### TRECHO DO TEXTO
>>

9.1 – SOMENTE O ACESSO AOS DADOS DE SISTEMAS ADMINISTRATIVOS É GRATUITA PARA OS TITULARES DOS DADOS
A gratuidade do livre acesso dos titulares de dados será restrita aos dados pessoais constantes nos sistemas administrativos da serventia (não abrange dados de livros ou atos praticados = para eles continua a certidão, conforme esclarecido no item 12).
9.2- E SE O TITULAR DOS DADOS NÃO SE CONFORMAR COM A NEGATIVA?
1º – oficial/tabelião deve confirmar a identidade do titular,
2º – direcioná-la imediatamente ao Encarregado, para que ele adote as providências para responder à requisição ou possa orientar sobre a melhor forma de respondê-la,
3º – persistindo o inconformismo = negar a gratuidade mediante nota devolutiva.

<<

### LISTA DE EXERCÍCIOS
1 – Troque "serventia" por "unidade" e transcreva o trecho sobre o acesso gratuito aos dados começando em "9.1 – SOMENTE" e terminando em "COM A NEGATIVA?".
2 – Retome o trecho sobre o acesso gratuito aos dados a partir da última frase apresentada e dê continuidade a ele.
Os dados não são usados nesta atividade.

### DADOS DISPONÍVEIS
>>

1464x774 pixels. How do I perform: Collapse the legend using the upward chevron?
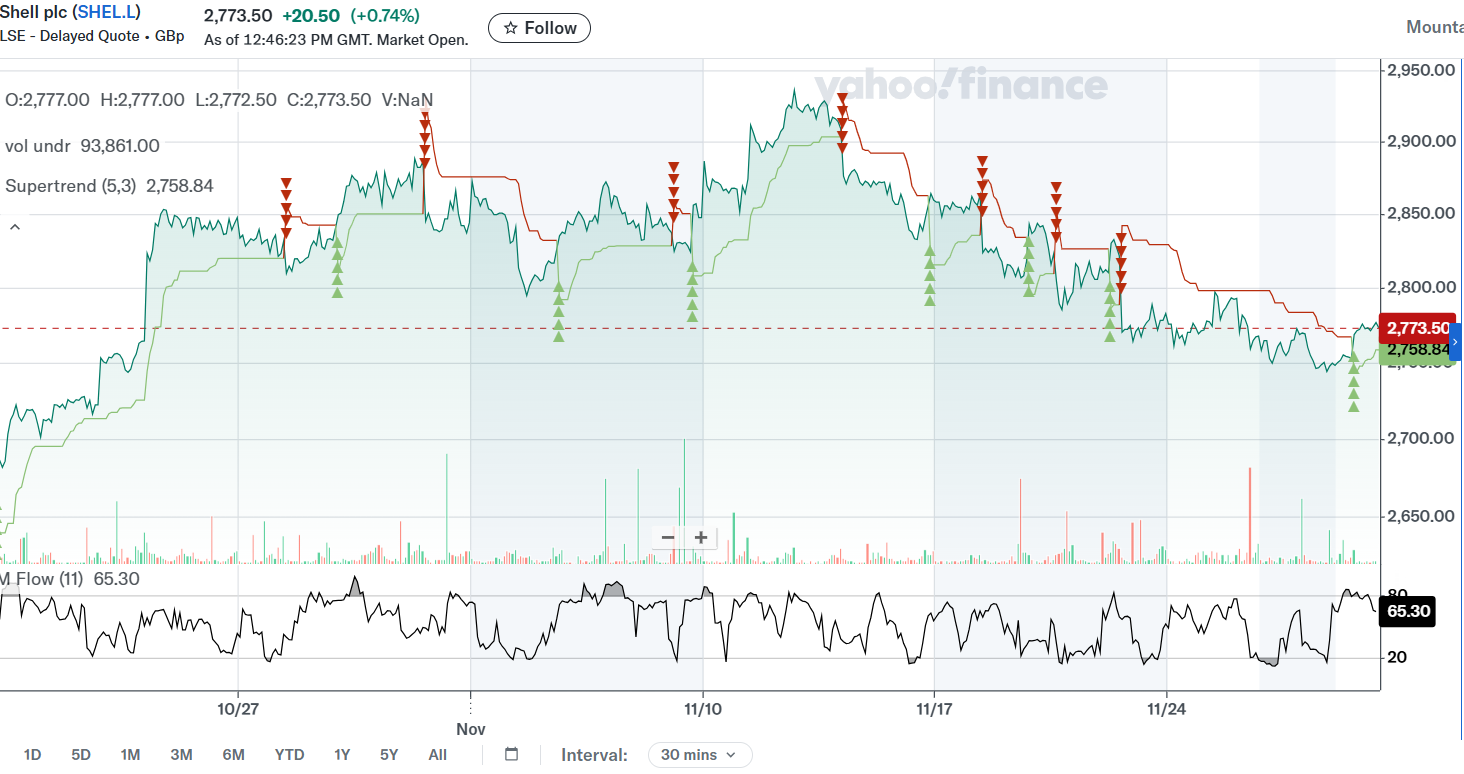tap(14, 227)
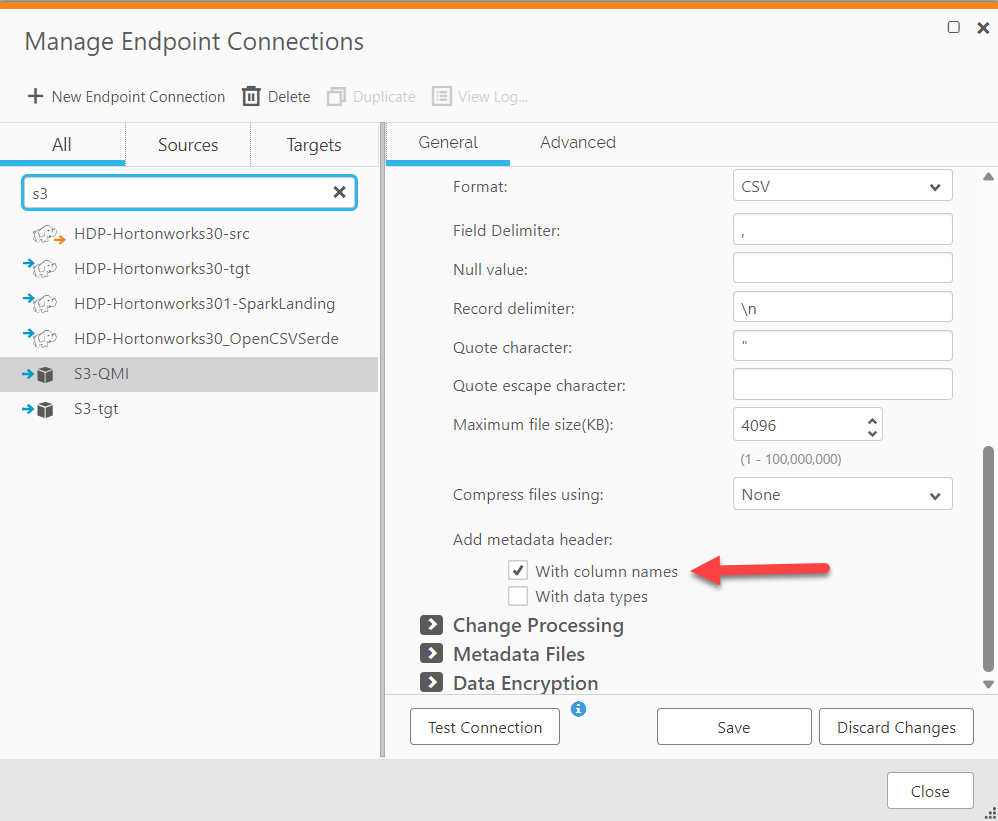Click the Duplicate icon in the toolbar

(x=336, y=96)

<<

### RESPOSTAS DOS EXERCÍCIOS
1 –
9.1 – SOMENTE O ACESSO AOS DADOS DE SISTEMAS ADMINISTRATIVOS É GRATUITA PARA OS TITULARES DOS DADOS
A gratuidade do livre acesso dos titulares de dados será restrita aos dados pessoais constantes nos sistemas administrativos da unidade (não abrange dados de livros ou atos praticados = para eles continua a certidão, conforme esclarecido no item 12).
9.2- E SE O TITULAR DOS DADOS NÃO SE CONFORMAR COM A NEGATIVA?

2 –
10- CERTIDÕES DE LIVROS E DE ATOS DOS SERVIÇOS CONTINUAM SEGUINDO A LEI DE EMOLUMENTOS
A gratuidade não alcança a prática dos atos inerentes à prestação dos serviços notariais e de registros, e não abrangerá a emissão de certidões sobre as quais incidam emolumentos.
11- PODE SER EXIGIDA A IDENTIFICAÇÃO DO SOLICITANTE E DA FINALIDADE DA SOLICITAÇÃO PARA A CERTIDÃO OU INFORMAÇÃO RESTRITA AO QUE CONSTAR NOS INDICADORES OU ÍNDICES PESSOAIS
Informações de atos notariais ou de registro somente devem ser fornecidas mediante CERTIDÃO.O Registrador e o Tabelião devem guardar sigilo sobre atos lavrados, encampadas pela publicidade passiva, constituindo infração disciplinar a violação desse sigilo (artigo 31, IV, da Lei 8.935/94)
A CGJ/MG deixou facultativa (“pode ser exigida”), a critério do notário ou registrador, a exigência da identificação do solicitante e da finalidade da solicitação para a expedição de certidão ou informação restrita ao que constar nos indicadores e índices pessoais.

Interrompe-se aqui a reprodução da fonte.